One aspect of spaceflight that is difficult to share is the sensation of weightlessness. While she expected spectacular views of Earth, Cristoforetti said living in microgravity was much more thrilling than she anticipated.
"Lots of people tell you haw wonderful it is to view Earth from the window, and it is," she said. "I would not say that's been a surprise, because I was expecting it to be magnificent. I guess what I did not expect was how much I enjoy floating.
"I just love it, I just love to float, to be able to move in three dimensions, to let my body completely relax, to be able to have dinner on the ceiling if I want, to work on a wall or bounce off another wall. I never expected that to be so incredibly enjoyable."
The station crew faces a busy start to the new year with launch of a SpaceX Dragon cargo ship Jan. 6. If all goes well, the automated cargo craft will pull up to within about 30 feet of the station next Thursday and then stand by while Wilmore, operating the lab's robot arm, locks onto a grapple fixture. Flight controllers then will maneuver the capsule into position for berthing at the Earth-facing port of the forward Harmony module.
Wilmore and Virts, assisted by Cristoforetti, then will prepare for three spacewalks in February to install cabling needed by new docking mechanisms that will be installed later to enable linkups by Boeing and SpaceX spacecraft scheduled to begin crew ferry flights in 2017.
In March, astronaut Scott Kelly and cosmonaut Mikhail Kornienko will blast off aboard a Soyuz spacecraft to begin a one-year stay aboard the station.
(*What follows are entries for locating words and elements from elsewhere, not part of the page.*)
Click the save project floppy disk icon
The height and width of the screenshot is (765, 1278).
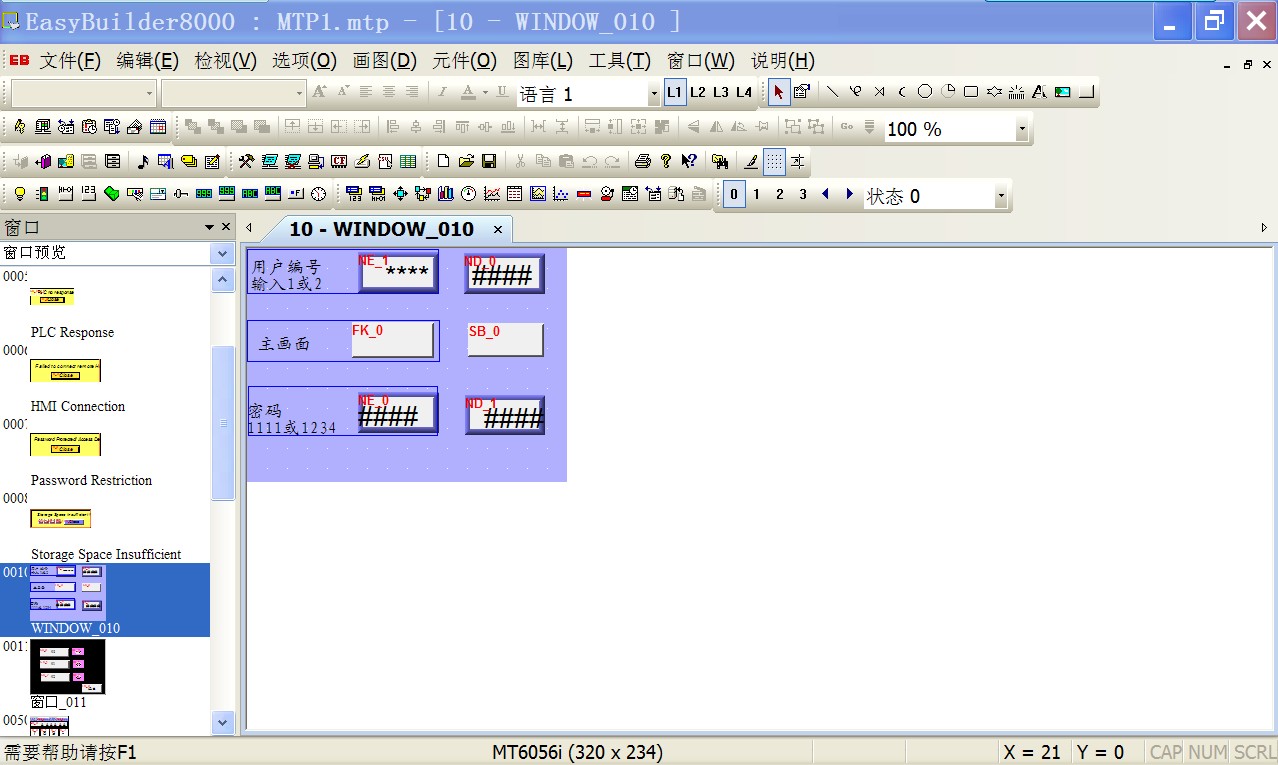coord(489,161)
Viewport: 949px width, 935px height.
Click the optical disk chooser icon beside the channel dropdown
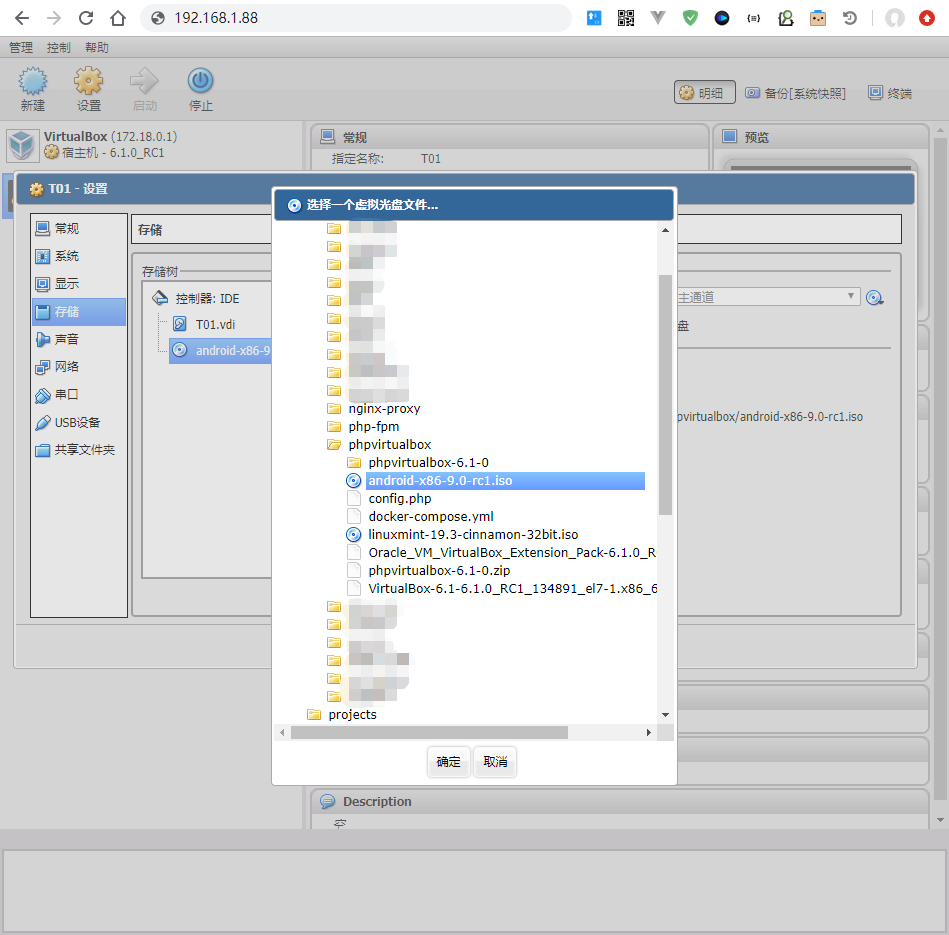coord(875,297)
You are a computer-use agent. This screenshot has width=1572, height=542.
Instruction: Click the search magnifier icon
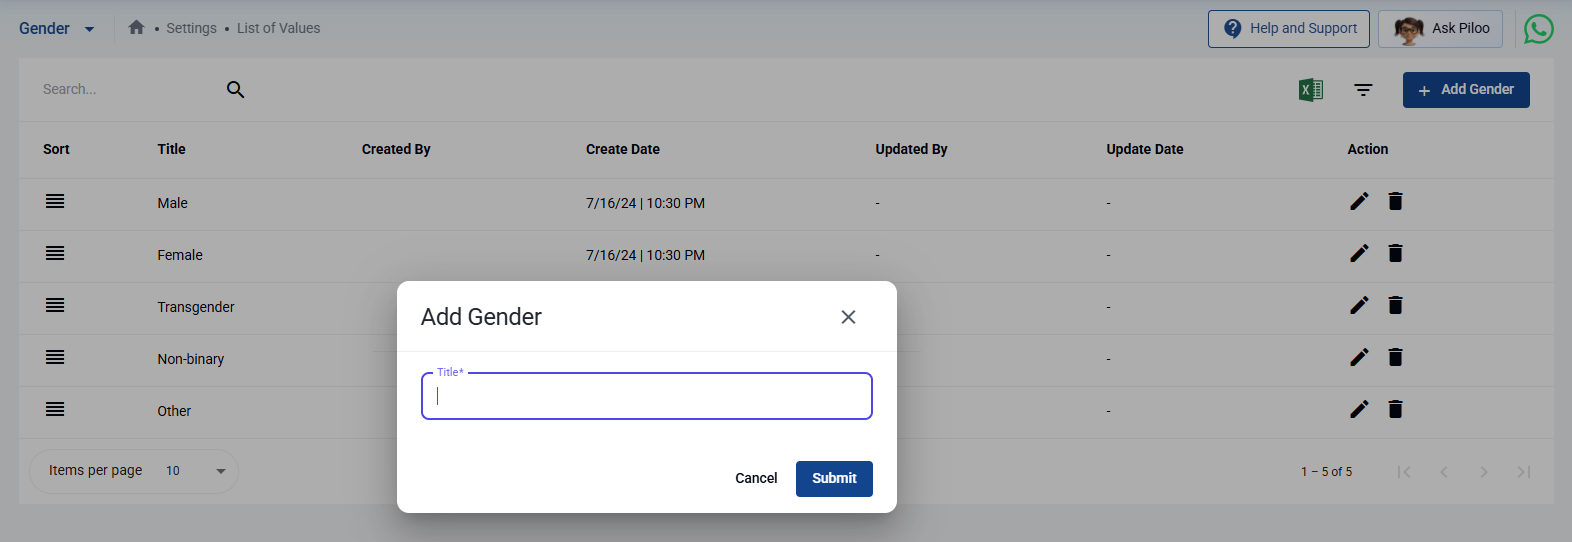pyautogui.click(x=235, y=90)
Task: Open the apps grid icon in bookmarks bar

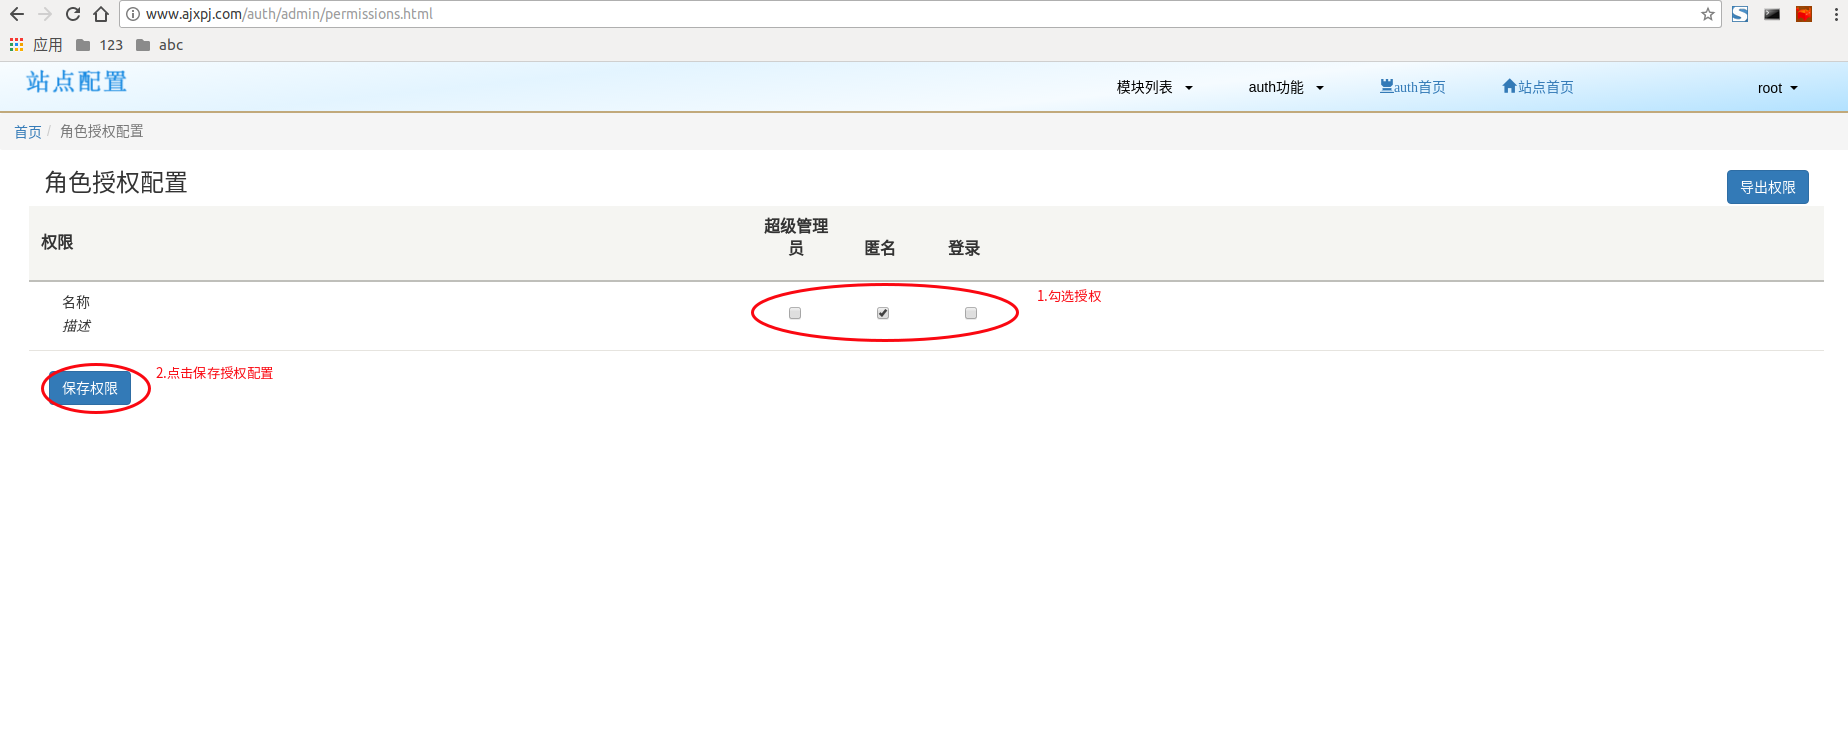Action: tap(16, 45)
While four cosmonauts logged flights longer than one year between 1987 and 1999, the upcoming flight will be a first for the international lab complex.
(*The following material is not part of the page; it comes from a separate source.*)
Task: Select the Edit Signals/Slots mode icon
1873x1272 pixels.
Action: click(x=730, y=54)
During the course of their extended stay in space, Kelly and Kornienko will serve as test subjects for a battery of experiments to learn more about how the space environment affects human physiology, data crucial for planning eventual long-duration flights to Mars.
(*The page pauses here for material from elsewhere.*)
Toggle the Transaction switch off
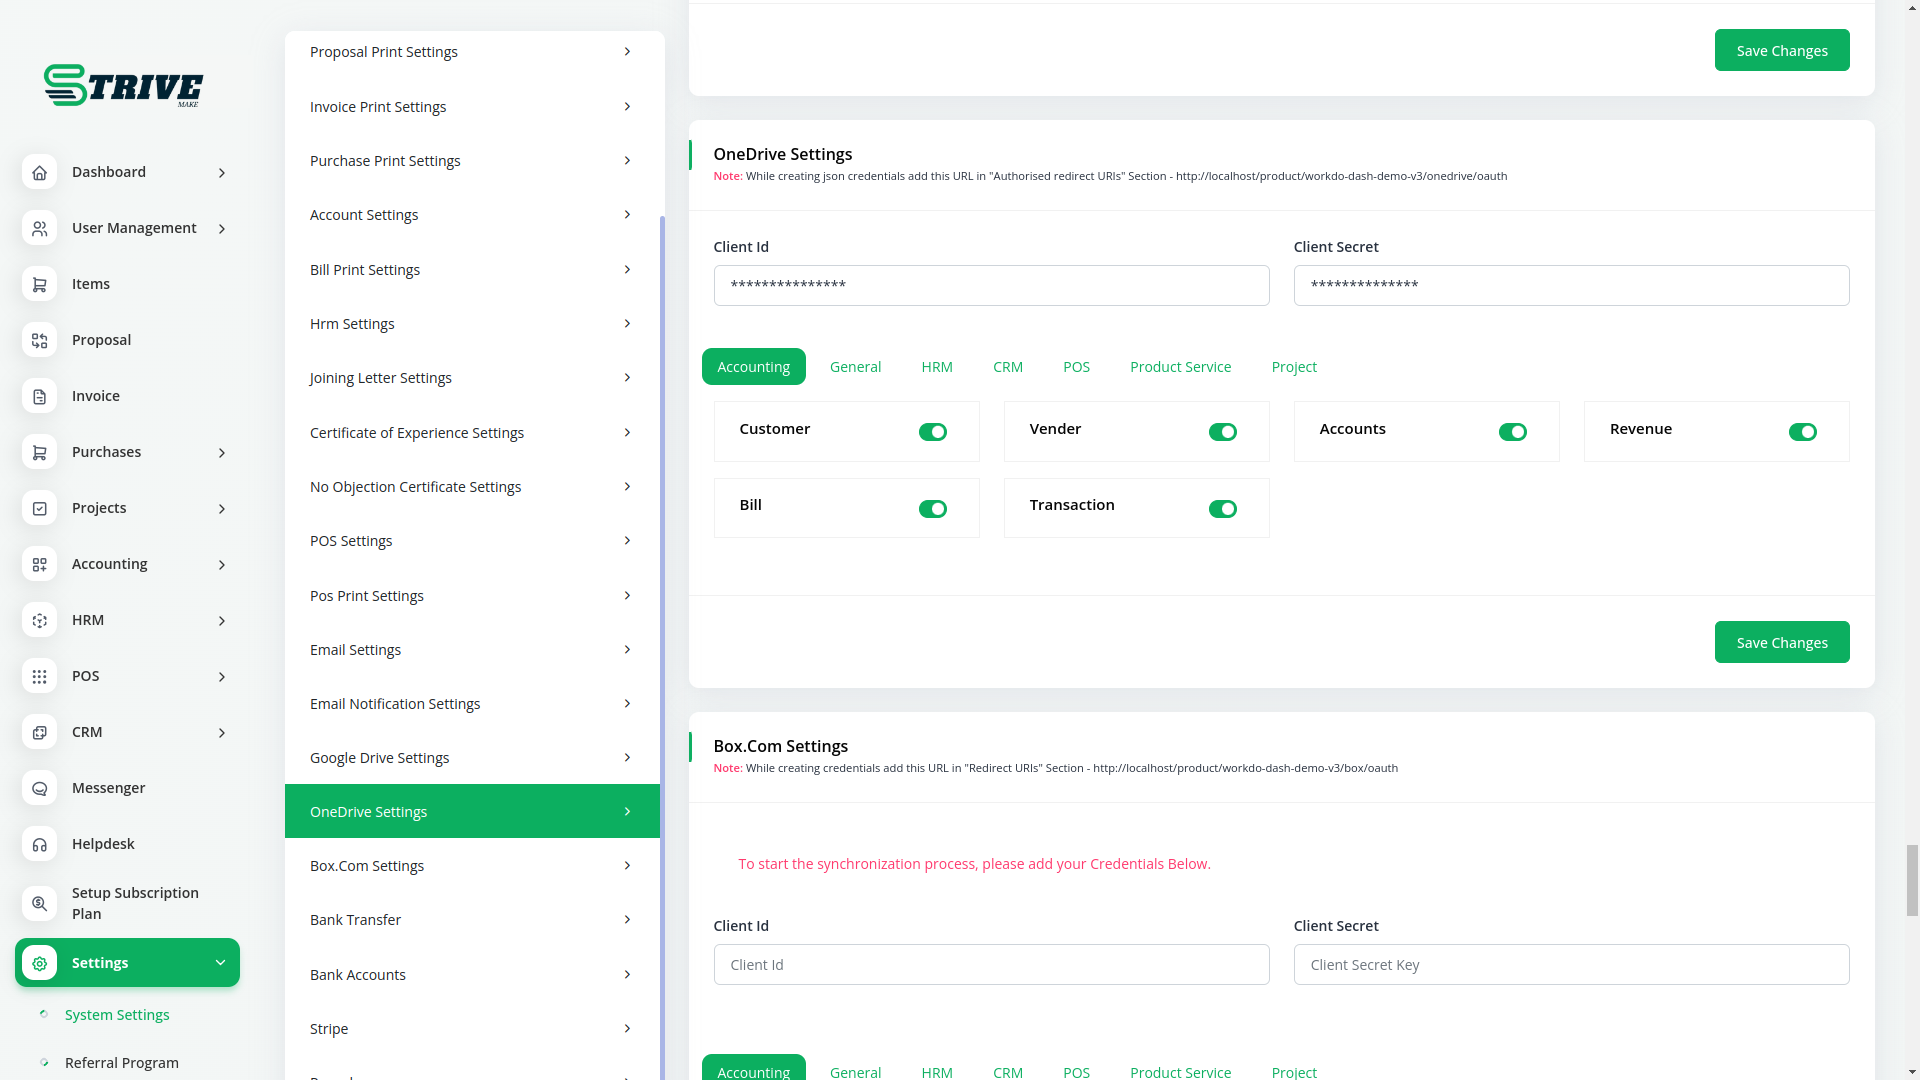This screenshot has height=1080, width=1920. 1222,509
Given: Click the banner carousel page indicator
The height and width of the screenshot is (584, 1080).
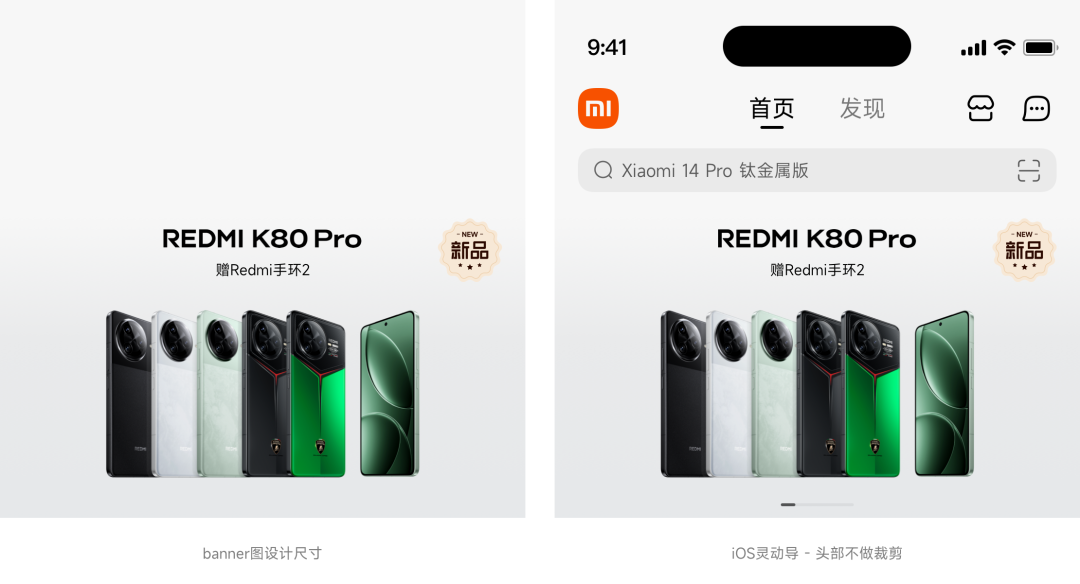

Wilmore said Kelly and Kornienko will need to pace themselves because "this is a marathon."
"You've got to pace yourself. I mean, you could literally work yourself to death, there's so much to do, you could work 24 hours a day and never get everything done. So you definitely have to think ahead, pace yourself, maybe a couple of three-day weekends thrown in there would be nice for those guys."
Cristoforetti said the station is more than roomy enough for a long-duration visit -- she called it a "complex, big, grand, huge facility" -- but staying healthy could be a challenge.
"We have plenty of space up here," she said. "We're obviously respectful of each other's private space, and there is enough space to find your own private space if you need it. So I wouldn't be concerned about that.
"What I definitely hope for them is they stay healthy for a full year. This can be a challenging environment to stay healthy on a long term. We don't have a lot of experience yet, and that's the whole point. It might be a challenge for them to really stay at the top of their health for a whole year. So that's my best wish for them, just to stay healthy."
One thing they won't have to worry about is getting a good night's sleep. In an earlier interview with the BBC, Cristoforetti said sleeping in microgravity was especially restful.
"I sleep great up here, it's the best sleep I've ever had in my life," she said. "People have different preferences. But personally, I just love to sleep in a sleeping bag, and I just love to leave it floating. Each of us has a little cabin, it's about the size of the old phone booths for those who are old enough to remember those, and I just let myself float in there."
While she might bounce off the walls a few times during the night, "it's very gentle bouncing, it does not wake me up at all, and that feeling of just having my body completely relaxed and no pressure on any side of my body is just wonderful. I just love it."